Yeshiva’s case is the latest skirmish in a heated and yearslong national battle over religious freedom, and whether institutions or even devout individuals can be compelled to provide public accommodation or services to people with differing views.

The university’s appeal has been closely watched by other religious organizations. A broad range of groups told the court this month that they intended to file briefs in support of Yeshiva, including the Roman Catholic Archdiocese of New York, the Church of Jesus Christ of Latter-day Saints, the United States Conference of Catholic Bishops and the Council for Christian Colleges and Universities.

In court documents, Jonathan Berry, a lawyer for that coalition, wrote that the Yeshiva case concerned whether religious educational institutions would be able “to live out their faiths and missions free from state interference.”

Without that protection, he wrote, “religious institutions may soon be forced to face the same impossible choice as Yeshiva University: abandon your faith or risk contempt or other legal penalties.”

The lower court in June had found that Yeshiva was not incorporated as a religious institution but as an educational one, and so must abide by New York City’s human rights law, which bars discrimination on the basis of sexual orientation. The university called the decision “obviously wrong” in June, and in its appeal it said it was nonsensical to view as secular an institution that is named after a type of traditional Jewish religious school and that emphasizes religion in its curriculum.

On Friday, its president, Rabbi Ari Berman, said the school wanted students of all sexual orientations and gender identities to feel comfortable on its campus, but it also wanted its identity as an institution grounded in Modern Orthodox Judaism to be taken seriously.

Many non-Orthodox Jewish congregations support L.G.B.T.Q. rights, with some performing same-sex marriages and choosing openly gay or transgender rabbis to tend to the spiritual life of their synagogues.

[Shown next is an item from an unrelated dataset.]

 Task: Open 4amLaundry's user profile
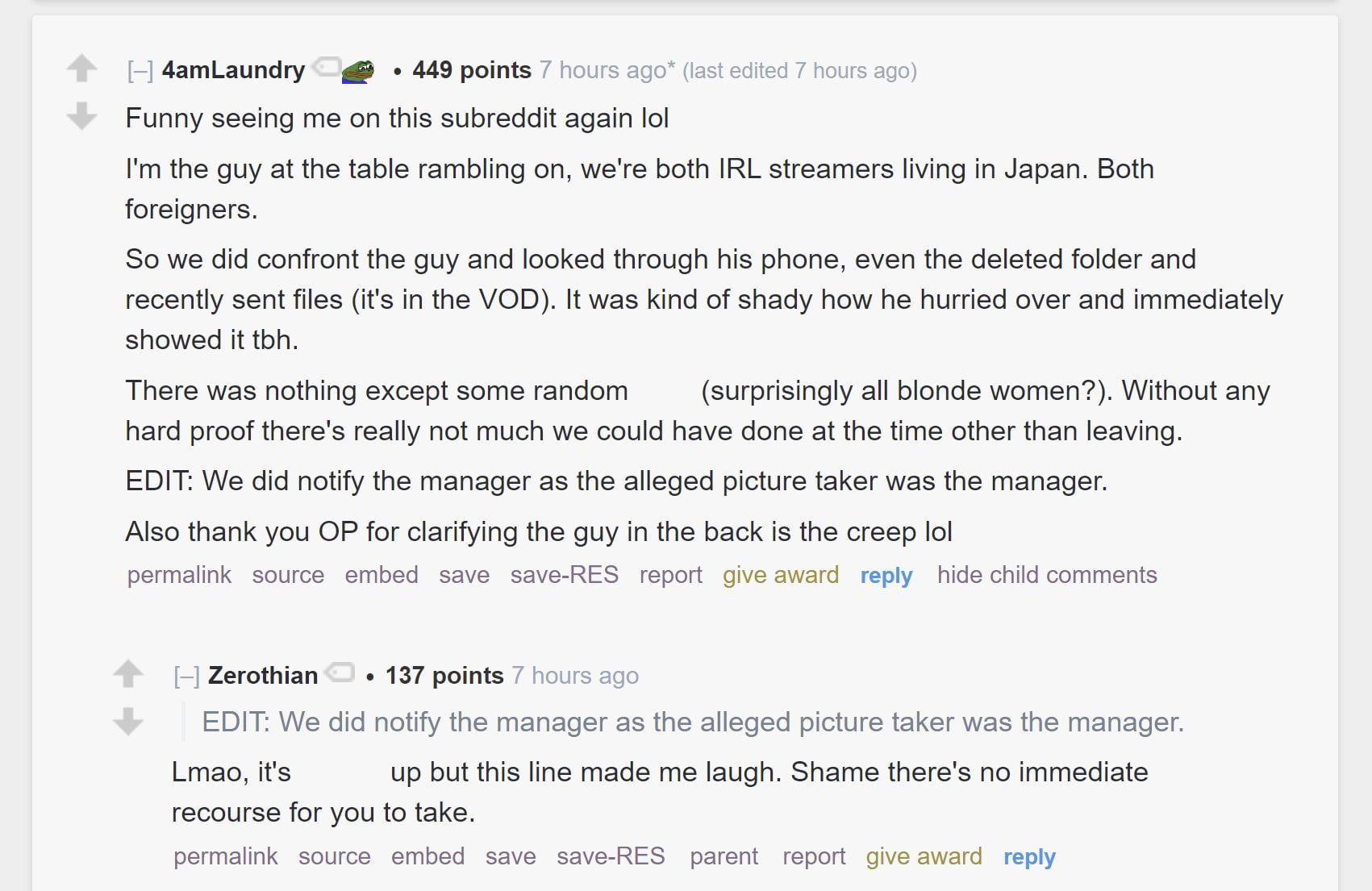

Orthodox leaders, however, tend to interpret the Torah as calling for more traditional ideas of gender and sexuality.

“We are pleased with Justice Sotomayor’s ruling which protects our religious liberty and identity as a leading faith-based academic institution,” Rabbi Berman said in a statement. “But make no mistake, we will continue to strive to create an environment that welcomes all students, including those of our L.G.B.T.Q. community.”

Katie Rosenfeld, a lawyer for the Y.U. Pride Alliance, which has sought official recognition for several years, said the club would await the court’s final order.

“It remains committed to creating a safe space for L.G.B.T.Q. students on Y.U.’s campus to build community and support one another without being discriminated against,” she said.

This case will be watched closely should the US Supreme Court take it up.